以下の情報は、 関東地方を基準にしています。 エリアによって1ヶ月くらいの差があります。
樹形
葉
3枚で1組の小さな葉で、 葉柄には翼があります。 葉の先は尖らず、 少しへこみます。 ミカンの仲間らしく葉には「油点」があり、 ちぎるとミカンのようなさわやかな香がします。
花
さわやかな香りの花で、 晩春に咲きます。 白くて細い花びらが5枚あり、 1枚1枚が離れてつきます。 花びらには縦のしわがあります。
実
ミカンのような丸い実がなり、 秋に黄色く熟します。 果肉も黄色でよい香がしますが、 苦くて種が多いため食用には不向きです。
幹・枝
若い枝は緑色、 長いトゲのつけ根のところは幅が広くなっています。 太くなった幹は灰色がかった褐色で、 細い縦の筋があります。
冬芽・葉痕
トゲのつけ根の上側にポチッと赤く丸い芽がつきます。
人との関わり
・トゲがすごいことで「万葉集」で歌に詠まれたり、 「枕草子」で紹介されたりしています。

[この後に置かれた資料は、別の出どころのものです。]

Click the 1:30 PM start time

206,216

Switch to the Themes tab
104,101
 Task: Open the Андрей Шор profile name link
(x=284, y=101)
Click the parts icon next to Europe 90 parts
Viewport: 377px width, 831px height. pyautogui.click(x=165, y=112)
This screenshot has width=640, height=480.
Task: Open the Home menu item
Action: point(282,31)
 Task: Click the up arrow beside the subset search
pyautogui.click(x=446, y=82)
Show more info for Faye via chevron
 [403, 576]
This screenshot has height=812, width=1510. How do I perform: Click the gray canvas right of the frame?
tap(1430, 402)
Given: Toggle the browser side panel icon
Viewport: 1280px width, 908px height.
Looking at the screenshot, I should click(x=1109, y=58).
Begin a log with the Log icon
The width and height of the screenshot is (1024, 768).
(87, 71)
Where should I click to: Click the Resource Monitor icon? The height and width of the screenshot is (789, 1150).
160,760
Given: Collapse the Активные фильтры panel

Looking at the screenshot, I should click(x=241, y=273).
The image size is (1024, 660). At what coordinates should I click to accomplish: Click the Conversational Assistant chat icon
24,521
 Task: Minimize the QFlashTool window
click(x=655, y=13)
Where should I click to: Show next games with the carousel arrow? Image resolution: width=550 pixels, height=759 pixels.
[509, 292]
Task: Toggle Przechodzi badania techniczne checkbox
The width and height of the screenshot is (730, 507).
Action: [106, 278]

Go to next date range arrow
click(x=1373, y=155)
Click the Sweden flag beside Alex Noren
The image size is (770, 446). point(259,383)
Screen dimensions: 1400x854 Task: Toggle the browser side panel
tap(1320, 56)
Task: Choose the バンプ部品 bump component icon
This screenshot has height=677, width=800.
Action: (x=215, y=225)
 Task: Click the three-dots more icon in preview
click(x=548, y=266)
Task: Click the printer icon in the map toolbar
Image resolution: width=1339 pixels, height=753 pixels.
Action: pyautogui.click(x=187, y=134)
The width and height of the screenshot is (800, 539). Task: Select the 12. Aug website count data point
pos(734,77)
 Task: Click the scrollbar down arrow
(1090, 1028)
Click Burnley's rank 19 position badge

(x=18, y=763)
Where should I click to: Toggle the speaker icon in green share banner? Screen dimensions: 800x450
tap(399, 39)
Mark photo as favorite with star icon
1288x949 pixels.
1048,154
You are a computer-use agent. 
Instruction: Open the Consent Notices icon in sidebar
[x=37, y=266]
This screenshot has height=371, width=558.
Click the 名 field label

・果実を乾燥させたものは薬として使われ、 後世になると、 盗人よけに生垣として植えられました。
・寒さや病気に強い柑橘類なので、 他のミカン類を接ぎ木するときの台木として利用されます。
名前の由来
奈良時代に中国から渡来しました。 日本にあった橘(タチバナ)に対して「唐(中国)の橘」ということでカラタチと呼ばれるようになりました。
その他の情報
童謡に「からたちの花」という歌があります。
作詞 : 北原白秋 作曲 : 山田耕筰
からたちの花が咲いたよ 白い白い花が咲いたよ
からたちのとげはいたいよ 青い青い針のとげだよ
からたちは畑の垣根よ いつもいつも通る道だよ
からたちは秋もみのるよ まろいまろい金のたまだよ
からたちのそばで泣いたよ みんなみんなやさしかったよ
からたちの花が咲いたよ 白い白い花が咲いたよ
歌詞は、 カラタチの木と思い出を重ねて書かれたものであるといわれています。
性格
常緑のような厚めの葉をつけるのに、 落葉する不思議な木。 落葉するとトゲだらけになり怖がられます。 でも春の作りたてのトゲは、 オモチャの剣のようにくにゃくにゃで、 全くいたくありません。 実は柔らかい毛でおおわれていて、 まるでテニスボール。 怖いようで、 やさしさを感じる木です。
体験・遊び
カラタチの果汁は少しヤニがある感じで、 後味が舌に残ります。 ユズ風呂のようにお風呂に入れると、 実が沈んでしまい、 なんだか盛りあがりません。 香りもさほどありません。 でも手触りはとてもよい実です。